• [INSTRUCTIONS FOR THE TASK]: Find every line in the records below that contains "agent", and copy it.
*** Opening INPUT MATERIAL ***
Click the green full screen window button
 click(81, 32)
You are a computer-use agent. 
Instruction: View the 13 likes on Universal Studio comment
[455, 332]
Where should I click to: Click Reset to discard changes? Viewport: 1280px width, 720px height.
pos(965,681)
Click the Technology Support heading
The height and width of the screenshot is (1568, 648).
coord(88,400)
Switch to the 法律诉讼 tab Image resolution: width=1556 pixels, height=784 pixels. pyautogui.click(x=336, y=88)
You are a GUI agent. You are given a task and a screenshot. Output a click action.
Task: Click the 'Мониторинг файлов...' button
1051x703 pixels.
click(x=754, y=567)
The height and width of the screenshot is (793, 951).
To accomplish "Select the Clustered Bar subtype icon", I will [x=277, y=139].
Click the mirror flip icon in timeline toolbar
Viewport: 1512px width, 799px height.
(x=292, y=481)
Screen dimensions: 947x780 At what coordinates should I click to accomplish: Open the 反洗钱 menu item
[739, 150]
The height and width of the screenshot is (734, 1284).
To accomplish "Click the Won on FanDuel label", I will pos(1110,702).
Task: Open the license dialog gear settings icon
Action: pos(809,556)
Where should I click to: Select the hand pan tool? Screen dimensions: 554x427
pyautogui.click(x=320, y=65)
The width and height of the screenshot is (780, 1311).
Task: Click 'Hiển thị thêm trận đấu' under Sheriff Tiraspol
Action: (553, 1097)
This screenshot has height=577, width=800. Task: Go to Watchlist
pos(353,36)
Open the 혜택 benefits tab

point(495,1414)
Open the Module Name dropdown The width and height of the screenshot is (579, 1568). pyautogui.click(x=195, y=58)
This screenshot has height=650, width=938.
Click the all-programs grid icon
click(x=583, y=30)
*** Closing INPUT MATERIAL ***
• [RESULT BELOW]:
You are a computer-use agent. 
You are a GUI agent. You are given a task and a screenshot. Output a click action.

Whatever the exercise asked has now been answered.